Geschäfte laufen auf Hochtouren

Junger Gebrauchtmaschinenhandel profitiert von hoher Nachfrage – Social Media bewährt sich als wichtiger Vertriebskanal – Gute Gebrauchttechnik bleibt gefragt – Osteuropäische Länder wieder im Kommen

FOKUS GEBRAUCHTE – Agrinuba: Geschäfte laufen auf Hochtouren

Vorfreude aufs große Fest: Einige Maschinen sind bereits weihnachtlich dekoriert.

FOKUS GEBRAUCHTE – Agrinuba: Geschäfte laufen auf Hochtouren

Alexander Mertens hat sich mit einem Gebrauchtmaschinenhandel selbstständig gemacht.

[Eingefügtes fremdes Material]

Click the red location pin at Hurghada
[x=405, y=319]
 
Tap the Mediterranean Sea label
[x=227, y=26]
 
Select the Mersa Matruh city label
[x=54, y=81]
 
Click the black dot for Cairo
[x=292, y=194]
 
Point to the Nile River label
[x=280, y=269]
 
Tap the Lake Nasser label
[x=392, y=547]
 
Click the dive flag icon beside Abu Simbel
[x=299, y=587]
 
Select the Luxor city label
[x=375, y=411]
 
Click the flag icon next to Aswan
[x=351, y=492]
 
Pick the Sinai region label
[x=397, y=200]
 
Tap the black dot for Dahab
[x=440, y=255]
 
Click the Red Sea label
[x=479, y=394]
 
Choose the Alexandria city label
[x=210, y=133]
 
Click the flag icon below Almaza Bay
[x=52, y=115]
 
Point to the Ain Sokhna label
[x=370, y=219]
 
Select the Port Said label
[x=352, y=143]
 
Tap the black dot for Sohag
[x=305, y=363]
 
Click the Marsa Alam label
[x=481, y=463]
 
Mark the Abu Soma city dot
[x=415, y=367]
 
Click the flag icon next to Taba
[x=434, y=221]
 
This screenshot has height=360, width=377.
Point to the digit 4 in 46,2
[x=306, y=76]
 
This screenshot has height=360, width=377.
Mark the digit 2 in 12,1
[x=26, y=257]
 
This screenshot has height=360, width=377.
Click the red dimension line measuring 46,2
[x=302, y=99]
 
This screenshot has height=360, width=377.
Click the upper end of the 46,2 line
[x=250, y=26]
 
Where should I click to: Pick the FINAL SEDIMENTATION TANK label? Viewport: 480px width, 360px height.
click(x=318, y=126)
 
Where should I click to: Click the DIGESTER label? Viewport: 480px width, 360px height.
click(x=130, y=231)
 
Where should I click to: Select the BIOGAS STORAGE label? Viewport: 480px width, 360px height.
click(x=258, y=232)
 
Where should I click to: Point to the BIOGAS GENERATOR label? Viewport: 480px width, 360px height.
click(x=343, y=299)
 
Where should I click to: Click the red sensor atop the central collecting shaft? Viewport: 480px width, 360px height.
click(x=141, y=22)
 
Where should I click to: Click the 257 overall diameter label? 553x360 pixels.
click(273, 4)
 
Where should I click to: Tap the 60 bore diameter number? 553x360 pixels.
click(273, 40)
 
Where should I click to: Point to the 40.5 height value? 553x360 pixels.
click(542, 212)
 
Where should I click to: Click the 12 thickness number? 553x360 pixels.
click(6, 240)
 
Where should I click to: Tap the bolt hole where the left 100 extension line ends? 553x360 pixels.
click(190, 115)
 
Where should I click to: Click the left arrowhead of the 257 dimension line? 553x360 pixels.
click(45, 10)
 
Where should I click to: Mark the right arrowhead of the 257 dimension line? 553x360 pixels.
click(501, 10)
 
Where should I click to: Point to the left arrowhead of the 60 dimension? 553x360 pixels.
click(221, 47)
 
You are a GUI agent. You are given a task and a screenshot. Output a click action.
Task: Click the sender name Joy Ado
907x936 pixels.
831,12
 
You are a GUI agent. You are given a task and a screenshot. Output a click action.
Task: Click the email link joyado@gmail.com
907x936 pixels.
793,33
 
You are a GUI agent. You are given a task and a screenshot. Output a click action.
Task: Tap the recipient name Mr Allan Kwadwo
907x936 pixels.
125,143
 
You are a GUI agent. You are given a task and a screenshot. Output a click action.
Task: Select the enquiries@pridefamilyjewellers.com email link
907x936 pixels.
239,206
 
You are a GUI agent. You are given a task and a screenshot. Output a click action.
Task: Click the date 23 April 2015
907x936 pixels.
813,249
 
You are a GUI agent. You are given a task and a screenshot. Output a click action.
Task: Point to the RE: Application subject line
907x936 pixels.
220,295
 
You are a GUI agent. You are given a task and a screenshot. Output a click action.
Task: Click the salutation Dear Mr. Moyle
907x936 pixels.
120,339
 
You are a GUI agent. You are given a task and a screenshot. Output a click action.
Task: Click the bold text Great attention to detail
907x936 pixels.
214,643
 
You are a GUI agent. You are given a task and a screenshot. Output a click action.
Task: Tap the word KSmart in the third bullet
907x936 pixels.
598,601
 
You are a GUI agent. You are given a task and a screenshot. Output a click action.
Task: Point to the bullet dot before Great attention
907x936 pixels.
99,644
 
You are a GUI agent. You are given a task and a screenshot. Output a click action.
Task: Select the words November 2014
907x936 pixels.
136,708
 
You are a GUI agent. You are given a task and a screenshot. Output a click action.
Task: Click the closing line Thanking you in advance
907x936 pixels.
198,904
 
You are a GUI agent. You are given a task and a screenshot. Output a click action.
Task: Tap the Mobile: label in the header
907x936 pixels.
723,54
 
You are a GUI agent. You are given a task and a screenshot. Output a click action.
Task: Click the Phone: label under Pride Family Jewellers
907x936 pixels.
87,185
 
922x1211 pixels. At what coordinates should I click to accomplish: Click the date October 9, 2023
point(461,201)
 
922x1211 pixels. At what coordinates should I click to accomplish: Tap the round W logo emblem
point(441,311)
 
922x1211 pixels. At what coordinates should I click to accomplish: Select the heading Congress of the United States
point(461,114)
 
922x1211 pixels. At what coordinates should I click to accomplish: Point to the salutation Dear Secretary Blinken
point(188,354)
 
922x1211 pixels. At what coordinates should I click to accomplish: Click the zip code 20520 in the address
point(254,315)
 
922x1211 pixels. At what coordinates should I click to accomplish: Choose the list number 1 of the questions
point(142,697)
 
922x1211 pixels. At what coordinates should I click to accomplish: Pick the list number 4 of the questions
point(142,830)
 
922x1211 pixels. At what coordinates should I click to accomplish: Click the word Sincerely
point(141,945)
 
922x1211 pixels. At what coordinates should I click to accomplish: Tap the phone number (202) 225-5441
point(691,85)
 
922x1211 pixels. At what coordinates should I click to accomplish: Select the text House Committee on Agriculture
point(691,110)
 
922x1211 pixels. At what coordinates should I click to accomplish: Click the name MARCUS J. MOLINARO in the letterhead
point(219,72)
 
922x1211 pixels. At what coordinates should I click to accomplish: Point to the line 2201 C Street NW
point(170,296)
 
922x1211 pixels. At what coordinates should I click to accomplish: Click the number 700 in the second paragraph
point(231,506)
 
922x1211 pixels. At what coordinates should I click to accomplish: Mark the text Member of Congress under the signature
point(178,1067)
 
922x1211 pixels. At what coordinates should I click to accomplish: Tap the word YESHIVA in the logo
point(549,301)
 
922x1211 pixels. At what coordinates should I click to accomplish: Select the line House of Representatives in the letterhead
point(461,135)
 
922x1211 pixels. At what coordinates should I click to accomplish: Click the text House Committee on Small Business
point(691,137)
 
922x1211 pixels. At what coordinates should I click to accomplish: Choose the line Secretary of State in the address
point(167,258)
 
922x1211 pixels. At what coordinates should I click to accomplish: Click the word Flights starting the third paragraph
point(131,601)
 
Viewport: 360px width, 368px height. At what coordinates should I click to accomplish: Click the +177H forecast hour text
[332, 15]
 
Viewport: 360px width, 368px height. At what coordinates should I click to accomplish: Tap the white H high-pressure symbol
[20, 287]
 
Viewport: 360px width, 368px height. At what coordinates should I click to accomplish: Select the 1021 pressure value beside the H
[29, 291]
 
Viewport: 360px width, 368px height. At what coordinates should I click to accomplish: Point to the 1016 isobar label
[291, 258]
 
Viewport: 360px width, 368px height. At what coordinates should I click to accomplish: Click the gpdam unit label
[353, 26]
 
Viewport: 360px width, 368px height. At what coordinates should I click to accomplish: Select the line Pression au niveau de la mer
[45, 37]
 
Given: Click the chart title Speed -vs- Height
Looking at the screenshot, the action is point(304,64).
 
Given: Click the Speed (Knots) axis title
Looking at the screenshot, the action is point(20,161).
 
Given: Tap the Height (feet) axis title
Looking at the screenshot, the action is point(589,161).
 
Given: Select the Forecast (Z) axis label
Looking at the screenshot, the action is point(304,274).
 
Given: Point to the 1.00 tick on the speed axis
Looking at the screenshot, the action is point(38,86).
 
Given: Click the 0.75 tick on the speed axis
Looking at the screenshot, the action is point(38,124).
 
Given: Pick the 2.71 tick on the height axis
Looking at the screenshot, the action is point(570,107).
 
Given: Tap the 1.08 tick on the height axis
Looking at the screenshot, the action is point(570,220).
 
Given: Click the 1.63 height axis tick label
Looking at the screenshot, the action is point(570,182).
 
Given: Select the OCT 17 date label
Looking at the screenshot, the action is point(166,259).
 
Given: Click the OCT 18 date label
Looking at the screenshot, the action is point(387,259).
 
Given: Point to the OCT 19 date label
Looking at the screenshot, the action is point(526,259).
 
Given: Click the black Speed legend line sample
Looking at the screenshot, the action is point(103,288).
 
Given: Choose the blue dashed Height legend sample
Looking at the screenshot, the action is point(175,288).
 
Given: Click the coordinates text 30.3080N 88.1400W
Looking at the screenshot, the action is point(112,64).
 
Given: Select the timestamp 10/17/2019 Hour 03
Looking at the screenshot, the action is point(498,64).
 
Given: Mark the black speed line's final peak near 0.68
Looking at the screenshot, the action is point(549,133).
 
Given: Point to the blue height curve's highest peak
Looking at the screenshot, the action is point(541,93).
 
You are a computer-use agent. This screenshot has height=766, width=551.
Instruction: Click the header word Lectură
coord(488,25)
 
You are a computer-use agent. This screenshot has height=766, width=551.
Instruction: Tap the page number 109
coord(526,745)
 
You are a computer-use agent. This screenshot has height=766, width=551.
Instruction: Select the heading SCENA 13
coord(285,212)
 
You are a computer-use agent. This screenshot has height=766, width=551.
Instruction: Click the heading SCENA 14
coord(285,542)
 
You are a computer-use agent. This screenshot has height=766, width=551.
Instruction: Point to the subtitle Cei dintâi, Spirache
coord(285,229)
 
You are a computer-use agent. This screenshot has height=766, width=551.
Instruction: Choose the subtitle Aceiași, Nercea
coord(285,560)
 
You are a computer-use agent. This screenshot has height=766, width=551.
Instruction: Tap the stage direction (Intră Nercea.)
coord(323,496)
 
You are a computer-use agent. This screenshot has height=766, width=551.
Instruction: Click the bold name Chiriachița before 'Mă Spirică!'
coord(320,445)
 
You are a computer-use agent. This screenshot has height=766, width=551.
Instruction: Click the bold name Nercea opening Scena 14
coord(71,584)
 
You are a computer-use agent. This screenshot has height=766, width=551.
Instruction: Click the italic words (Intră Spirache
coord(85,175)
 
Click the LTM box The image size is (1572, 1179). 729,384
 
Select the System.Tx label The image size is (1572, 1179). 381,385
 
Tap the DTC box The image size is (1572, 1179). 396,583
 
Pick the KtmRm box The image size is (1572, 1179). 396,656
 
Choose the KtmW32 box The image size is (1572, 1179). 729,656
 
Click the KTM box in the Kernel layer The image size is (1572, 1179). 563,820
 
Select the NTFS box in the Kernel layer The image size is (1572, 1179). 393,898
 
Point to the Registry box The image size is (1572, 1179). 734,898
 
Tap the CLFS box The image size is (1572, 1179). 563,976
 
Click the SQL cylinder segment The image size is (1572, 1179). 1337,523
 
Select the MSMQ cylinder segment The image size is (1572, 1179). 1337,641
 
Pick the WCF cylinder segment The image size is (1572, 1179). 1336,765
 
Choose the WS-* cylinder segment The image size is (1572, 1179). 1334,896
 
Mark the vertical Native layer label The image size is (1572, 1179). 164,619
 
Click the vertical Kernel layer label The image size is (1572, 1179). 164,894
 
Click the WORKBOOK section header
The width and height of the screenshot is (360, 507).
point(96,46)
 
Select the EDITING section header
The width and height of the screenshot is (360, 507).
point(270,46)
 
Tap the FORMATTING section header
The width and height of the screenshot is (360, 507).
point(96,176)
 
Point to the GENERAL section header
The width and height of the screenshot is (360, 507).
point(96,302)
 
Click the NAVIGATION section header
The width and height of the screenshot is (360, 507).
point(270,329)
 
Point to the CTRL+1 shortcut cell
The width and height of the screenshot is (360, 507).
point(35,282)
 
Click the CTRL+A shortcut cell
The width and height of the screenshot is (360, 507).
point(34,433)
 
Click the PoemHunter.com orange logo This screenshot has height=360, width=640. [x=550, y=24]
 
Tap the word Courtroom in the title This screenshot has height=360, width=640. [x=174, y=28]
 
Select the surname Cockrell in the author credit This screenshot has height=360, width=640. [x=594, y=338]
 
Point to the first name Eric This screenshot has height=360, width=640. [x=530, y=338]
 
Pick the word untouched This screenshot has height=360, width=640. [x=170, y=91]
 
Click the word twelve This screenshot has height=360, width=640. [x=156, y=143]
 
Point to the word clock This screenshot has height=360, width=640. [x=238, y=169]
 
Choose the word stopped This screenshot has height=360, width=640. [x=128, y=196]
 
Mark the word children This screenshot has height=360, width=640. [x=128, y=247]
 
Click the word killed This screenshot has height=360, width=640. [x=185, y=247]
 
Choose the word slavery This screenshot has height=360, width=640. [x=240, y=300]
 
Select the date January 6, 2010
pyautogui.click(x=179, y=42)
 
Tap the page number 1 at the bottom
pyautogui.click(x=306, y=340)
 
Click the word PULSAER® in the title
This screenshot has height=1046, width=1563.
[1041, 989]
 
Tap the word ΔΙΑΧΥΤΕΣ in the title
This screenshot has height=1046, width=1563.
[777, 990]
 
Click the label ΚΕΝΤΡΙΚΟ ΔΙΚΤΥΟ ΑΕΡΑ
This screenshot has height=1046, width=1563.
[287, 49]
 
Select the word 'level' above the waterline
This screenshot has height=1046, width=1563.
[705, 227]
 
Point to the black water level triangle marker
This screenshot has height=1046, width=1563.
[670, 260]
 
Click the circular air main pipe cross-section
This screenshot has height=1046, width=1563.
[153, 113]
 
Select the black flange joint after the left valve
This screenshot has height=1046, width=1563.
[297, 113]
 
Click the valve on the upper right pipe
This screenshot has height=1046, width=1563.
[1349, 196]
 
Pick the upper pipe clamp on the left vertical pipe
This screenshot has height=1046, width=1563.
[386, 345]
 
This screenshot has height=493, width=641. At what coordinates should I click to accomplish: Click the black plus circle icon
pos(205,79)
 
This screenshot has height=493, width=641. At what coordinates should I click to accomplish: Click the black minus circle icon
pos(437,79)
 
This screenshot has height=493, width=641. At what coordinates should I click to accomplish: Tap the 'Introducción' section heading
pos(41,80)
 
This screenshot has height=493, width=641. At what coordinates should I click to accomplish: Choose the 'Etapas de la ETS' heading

„Bin grad im Urlaub“, spricht Alexander Mertens in sein Smartphone, „aber in der nächsten Woche können wir uns gerne unterhalten.“ Auch wenn er eigentlich immer telefonisch erreichbar ist, weiß der 34-jährige Jungunternehmer durchaus Phasen der Erholung zu schätzen. Vor etwas mehr als zwei Jahren hat er sich selbstständig gemacht – mit einem Gebrauchtmaschinenhandel im brandenburgischen Prenzlau. Insbesondere in den ersten Monaten der Gründungsphase bedeutete das sehr viel Arbeit. Und noch immer sind die Arbeitstage auch mal 16 Stunden lang. „Wir sind 24/7 erreichbar“, kommentiert Mertens mit einem Lachen. Es macht ihm aber nichts aus, denn er ist mit Leib und Seele Unternehmer. Dennoch gönnt sich der junge Mann zwei bis drei Male im Jahr eine kleine Auszeit mit seiner jungen Familie. „Das muss sein, denn es macht den Kopf frei für neue Ideen und Projekte“, ist Mertens überzeugt.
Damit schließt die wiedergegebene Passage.